Our contribution. This work focuses on the software speed aspect of lightweight cryptography, usually with CTR mode of encryption. For AVR devices with the ATtiny RISC architecture [20] (ATtiny85 and ATtiny45), we present new encryption throughput records for ciphers PRESENT and KATAN64 that improve the current state of the art ([21, 39, 41]) and we also present the first high-throughput implementation of PRINCE cipher. Our main tools for high-throughput are ‘slicing’ techniques, namely the traditional ‘bitslicing’ for PRESENT, a variant called ‘nibble-slicing’ for PRINCE and finally, hardware slices in KATAN64. We note that all these optimization techniques incur a large overhead in memory requirements. The ATtiny devices are low-power 8-bit AVR microcontrollers that employ SRAM, flash and EEPROM types of memory, as well as 32 registers, an ALUFootnote 1 and other peripherals. In Sects. 2, 3, 4 we explain these techniques and their effects in detail for PRESENT, PRINCE and KATAN64 respectively and provide comparisons between them. We measure directly the number of clock cycles, SRAM memory bytes and flash memory bytes that they require. We conclude in Sect. 5.
##############################
In the passage on lightweight cryptography, which slicing technique is used for the PRINCE cipher? You won't need the lines that come next.

→ Supplied information:
##############################
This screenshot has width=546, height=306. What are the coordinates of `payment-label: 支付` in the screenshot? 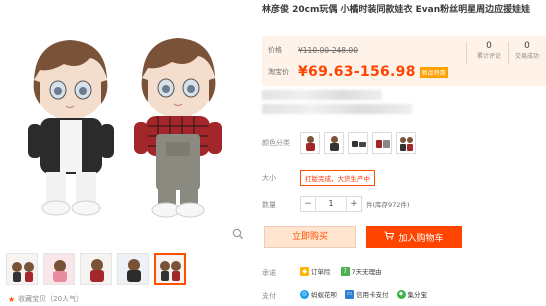 It's located at (269, 296).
##############################
→ Expected answer: A variant of bitslicing called "nibble-slicing."